Ν. Σ.

On R

This article provides some examples of using R both in Statistics and Mathematics.

We assume that you have already installed R in your computer. See: www.r-project.org.

There are plenty of introductory and tutorial material at that web site. Let us start with a simple example.

1. Plotting curves

When you start R, the command prompt > appears. You just type the commands for the R language.

Plot y = x^2, for values of -10.0 <= x <= 10.0, with increments of 1.0. First, we have to generate values of x before we can compute the corresponding values of y.The R command that does this is:

x = seq(-10,10,1)

The first number is the starting number for x, the second is the end number, the third number is the value by which you increment values of x.

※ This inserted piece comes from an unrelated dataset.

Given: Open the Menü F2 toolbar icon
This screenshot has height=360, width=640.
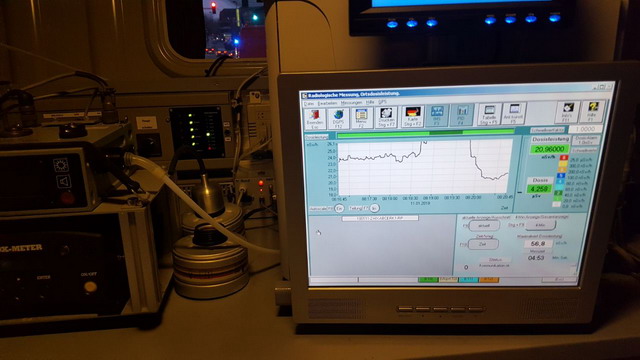Looking at the screenshot, I should tap(362, 118).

To verify the x values, just type x at the command prompt.

You will see a list of values for x that have been generated listed on your screen. Now you are ready to compute values of y.

Type,

y = x^2 at the command prompt. ^ denotes exponentiation or raising to some power.

Now, type y at the command prompt. You will see the list of y values for the corresponding x values. The plot command will display the y = x^2 graph on your computer display:

plot(x,y, " l ")

"l" is not the number one but the lower case L that tells R to connect the points as a continuous line.

Here is the result:

2. Reading-in Data

You can read-in the data-- if the amount of data is not large-- into R, thus:

x = c(1,20, 21, 34, 56,86, 3, 4)

Type x at the command prompt. You will see, > x [1] 1 20 21 34 56 86 3 4 > mean(x) # Gives you the mean of x. [1] 28.125 > sd(x) # Gives you the Std. Dev. of x [1] 29.82538 Similarly, for Variance, you type, var(x)2.1 Some built-in Functions in R:

The number e:

exp(1) # 2.718151 .............,

The number pi:

pi # 3.14159...............

Log of x to the base e:

log(x) # Note it is not ln.

3. How to generate Random Normal Deviates using the OpenOffice Spreadsheet.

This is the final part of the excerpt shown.